Youssef hatte seine wöchentliche Talkshow „Al Bernameg“ trotz großer Popularität aus Angst um seine Sicherheit eingestellt. Vor vollbesetztem Plenum im World Conference Center Bonn sprach er über die Hintergründe – das Schlüsselwort in seiner Botschaft: Angst. „Angst verkauft sich, Angst schüchtert ein, Angst bringt Menschen dazu, gegen ihre ehrlichen Überzeugungen zu handeln“, so der Satiriker, dessen Sendung seit Februar auch die Deutsche Welle im arabischen TV-Programm ausgestrahlt hat.

Youssef kritisierte, dass sich diejenigen, die die Angst schürten, hinter der Religion versteckten, um die Massen zu manipulieren.

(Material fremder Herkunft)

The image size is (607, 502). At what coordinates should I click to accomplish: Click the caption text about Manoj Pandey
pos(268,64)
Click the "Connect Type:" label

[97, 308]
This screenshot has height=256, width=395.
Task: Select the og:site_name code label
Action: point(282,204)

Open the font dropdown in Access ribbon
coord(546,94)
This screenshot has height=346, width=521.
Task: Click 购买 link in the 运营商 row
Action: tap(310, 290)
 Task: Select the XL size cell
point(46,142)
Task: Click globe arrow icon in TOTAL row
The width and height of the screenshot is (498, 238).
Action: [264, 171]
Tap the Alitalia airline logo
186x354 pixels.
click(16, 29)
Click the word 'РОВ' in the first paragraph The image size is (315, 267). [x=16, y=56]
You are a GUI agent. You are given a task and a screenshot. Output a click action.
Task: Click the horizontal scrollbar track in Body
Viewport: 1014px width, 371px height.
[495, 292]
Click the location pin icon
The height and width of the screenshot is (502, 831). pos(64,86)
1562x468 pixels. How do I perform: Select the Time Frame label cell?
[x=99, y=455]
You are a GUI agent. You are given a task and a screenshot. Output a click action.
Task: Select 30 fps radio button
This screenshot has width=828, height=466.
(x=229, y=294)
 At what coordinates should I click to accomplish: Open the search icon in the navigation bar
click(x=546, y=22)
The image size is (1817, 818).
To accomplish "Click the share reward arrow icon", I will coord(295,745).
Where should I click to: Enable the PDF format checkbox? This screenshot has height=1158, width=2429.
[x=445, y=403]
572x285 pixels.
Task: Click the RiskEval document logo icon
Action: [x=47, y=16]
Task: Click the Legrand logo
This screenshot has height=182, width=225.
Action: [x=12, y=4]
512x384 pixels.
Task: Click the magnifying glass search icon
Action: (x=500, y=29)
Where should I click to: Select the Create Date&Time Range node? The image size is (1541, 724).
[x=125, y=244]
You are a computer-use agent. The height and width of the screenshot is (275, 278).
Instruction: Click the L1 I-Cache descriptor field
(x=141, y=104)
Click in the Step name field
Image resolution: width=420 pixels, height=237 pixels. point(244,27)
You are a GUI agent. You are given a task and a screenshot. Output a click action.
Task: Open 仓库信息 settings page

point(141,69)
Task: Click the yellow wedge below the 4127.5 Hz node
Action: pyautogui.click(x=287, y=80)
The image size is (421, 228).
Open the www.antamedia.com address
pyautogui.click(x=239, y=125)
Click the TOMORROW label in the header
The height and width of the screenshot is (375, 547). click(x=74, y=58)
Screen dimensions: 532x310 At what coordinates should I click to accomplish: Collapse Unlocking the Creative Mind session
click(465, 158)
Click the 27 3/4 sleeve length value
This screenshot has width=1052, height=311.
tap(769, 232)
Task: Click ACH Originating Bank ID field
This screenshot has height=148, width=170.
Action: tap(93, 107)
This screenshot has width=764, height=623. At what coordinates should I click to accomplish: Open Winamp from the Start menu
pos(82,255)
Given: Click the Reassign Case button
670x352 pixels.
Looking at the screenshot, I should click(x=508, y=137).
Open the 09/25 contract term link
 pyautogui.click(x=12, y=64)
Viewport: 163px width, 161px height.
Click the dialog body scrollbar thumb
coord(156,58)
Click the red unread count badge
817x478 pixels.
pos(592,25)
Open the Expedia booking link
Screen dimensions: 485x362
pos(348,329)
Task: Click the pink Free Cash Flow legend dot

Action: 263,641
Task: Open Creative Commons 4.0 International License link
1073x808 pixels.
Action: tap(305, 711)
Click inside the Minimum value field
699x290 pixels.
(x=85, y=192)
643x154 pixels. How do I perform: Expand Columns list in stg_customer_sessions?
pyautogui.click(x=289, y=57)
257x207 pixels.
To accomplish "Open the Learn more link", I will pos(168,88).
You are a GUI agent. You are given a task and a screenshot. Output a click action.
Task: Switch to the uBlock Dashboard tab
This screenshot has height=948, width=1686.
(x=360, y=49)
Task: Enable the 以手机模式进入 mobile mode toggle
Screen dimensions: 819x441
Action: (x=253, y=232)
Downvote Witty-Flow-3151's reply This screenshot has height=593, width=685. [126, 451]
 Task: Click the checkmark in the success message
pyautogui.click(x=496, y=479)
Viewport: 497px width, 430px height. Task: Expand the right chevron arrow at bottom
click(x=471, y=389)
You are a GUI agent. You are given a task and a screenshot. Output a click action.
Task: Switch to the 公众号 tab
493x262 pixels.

Angst sei auch ein Wegbereiter des Faschismus gewesen, so der Satiriker. 60 Jahre später seien diese Mechanismen immer noch gültig. „Angst arbeitet, Angst ist ein Gewinner, aber Satire und Comedy können eine der wenigen Gegenmittel sein, um die Angst zu bekämpfen“, so Bassem Youssef auf der Medienkonferenz der DW. Bis Mittwoch diskutieren Experten aus rund 100 Ländern über das Thema „Von Information zu Partizipation – Herausforderungen für die Medien“.

Er blicke optimistisch in die Zukunft, denn die heutige Welt sei eine ungemein junge. Überkommene Mechanismen der Macht würden bei jungen Menschen nicht mehr verfangen. „Die Propaganda, die noch bei ihren Eltern funktioniert hat, ist nicht mehr in der Lage, sie einzuschüchtern“, sagte Youssef. „Angst hat keine Zukunft, sie kann keine Staaten aufbauen, nur zerstören“, so Youssef, der seinen Widersachern zurief: „In den Geschichtsbüchern werdet ihr verlieren, in den Herzen der Jungen habt ihr bereits verloren!“

„Weltweites Netz mächtiges Werkzeug
für mehr Chancen, mehr Freiheit und Fortschritt“

Gerd Müller, Bundesminister für wirtschaftliche Zusammenarbeit und Entwicklung (BMZ), beim Global Media Forum:

„Das digitale Zeitalter zieht weltweit noch größere Umwälzungen nach sich als das Jahrhundert der industriellen Revolution.“ Das sagte der Bundesminister für wirtschaftliche Zusammenarbeit und Entwicklung, Gerd Müller, am Montag auf dem Global Media Forum der Deutschen Welle in Bonn.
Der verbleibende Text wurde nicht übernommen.